GOAL: Can you rewrite everything from the line containing "Mapa do site (147, 2447)" down to the line containing "Mais Serviços (148, 2462)", with "Empresa" changed to "Company" and nothing else altered?

AVAILABLE DATA:
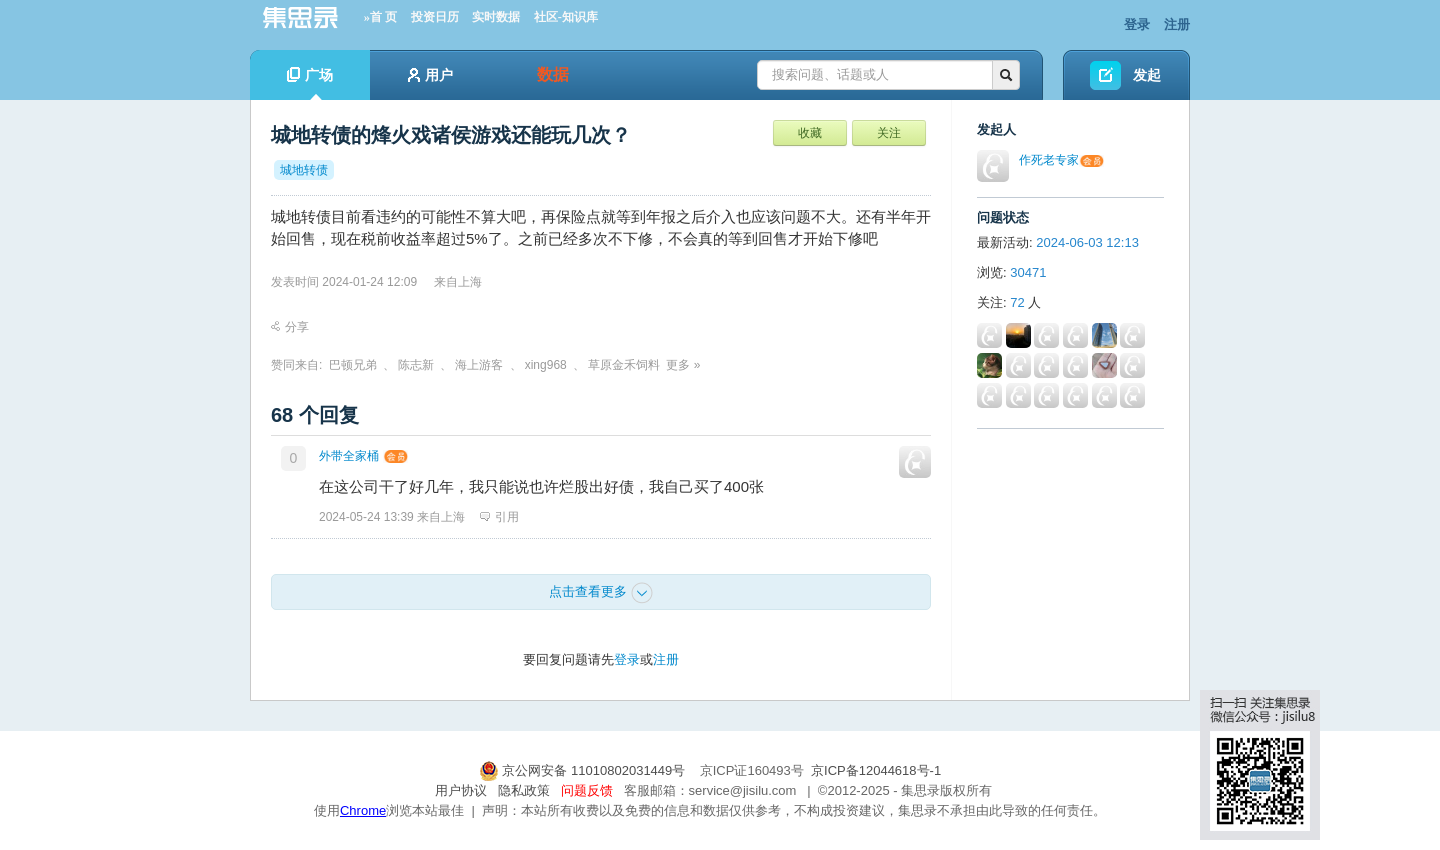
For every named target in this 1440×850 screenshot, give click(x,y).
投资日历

---

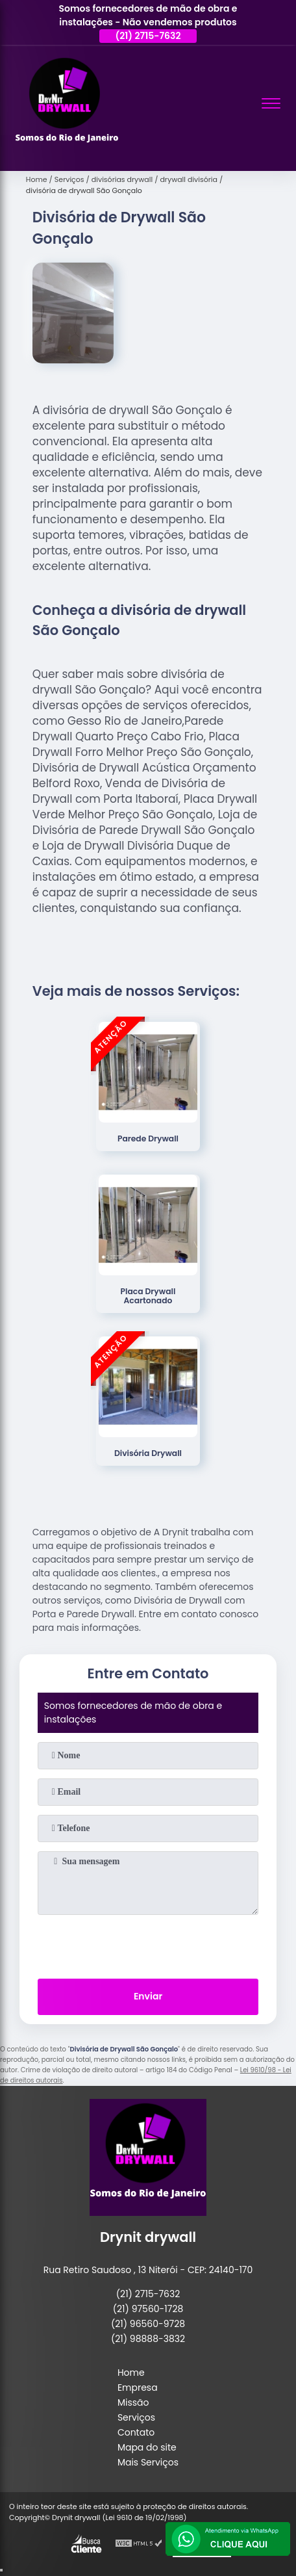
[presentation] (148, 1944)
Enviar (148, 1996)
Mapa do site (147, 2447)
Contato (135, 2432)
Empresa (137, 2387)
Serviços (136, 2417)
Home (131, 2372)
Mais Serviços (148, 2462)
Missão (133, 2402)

...

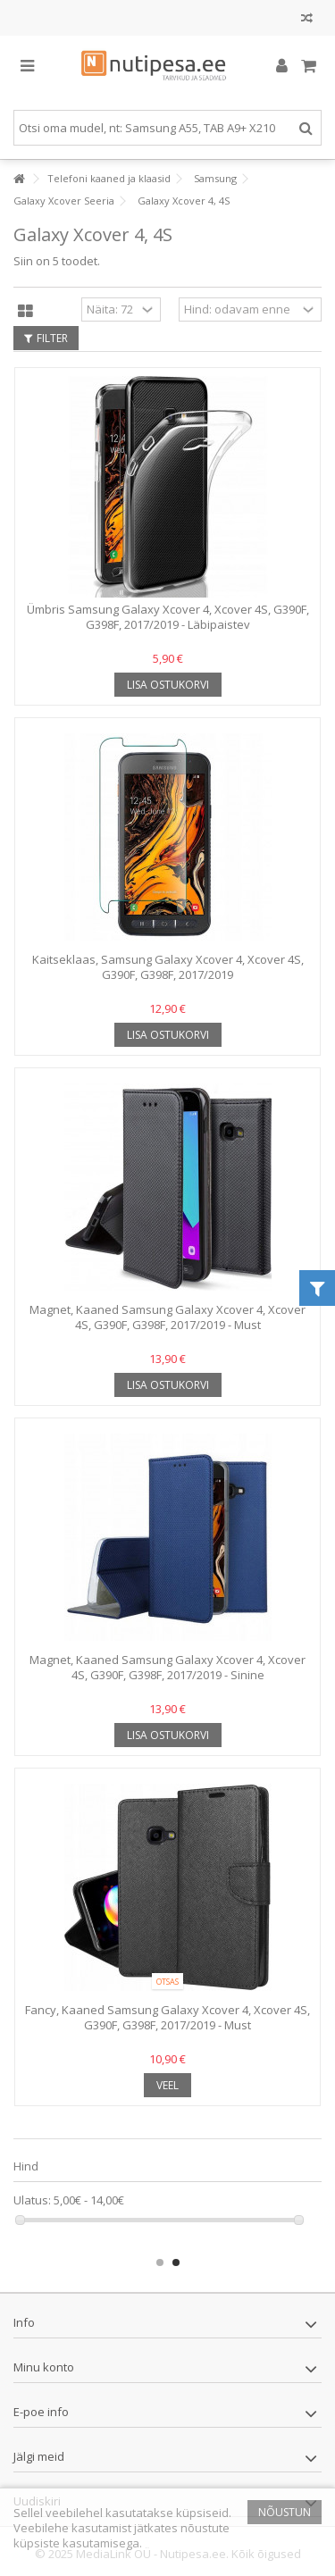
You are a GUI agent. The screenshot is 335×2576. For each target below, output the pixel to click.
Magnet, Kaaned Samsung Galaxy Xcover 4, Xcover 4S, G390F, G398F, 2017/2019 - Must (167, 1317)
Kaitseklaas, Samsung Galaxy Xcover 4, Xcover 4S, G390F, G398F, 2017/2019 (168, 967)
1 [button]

EXERCISE OUTPUT:
Mapa do site (147, 2447)
Contato (135, 2432)
Company (137, 2387)
Serviços (136, 2417)
Home (131, 2372)
Mais Serviços (148, 2462)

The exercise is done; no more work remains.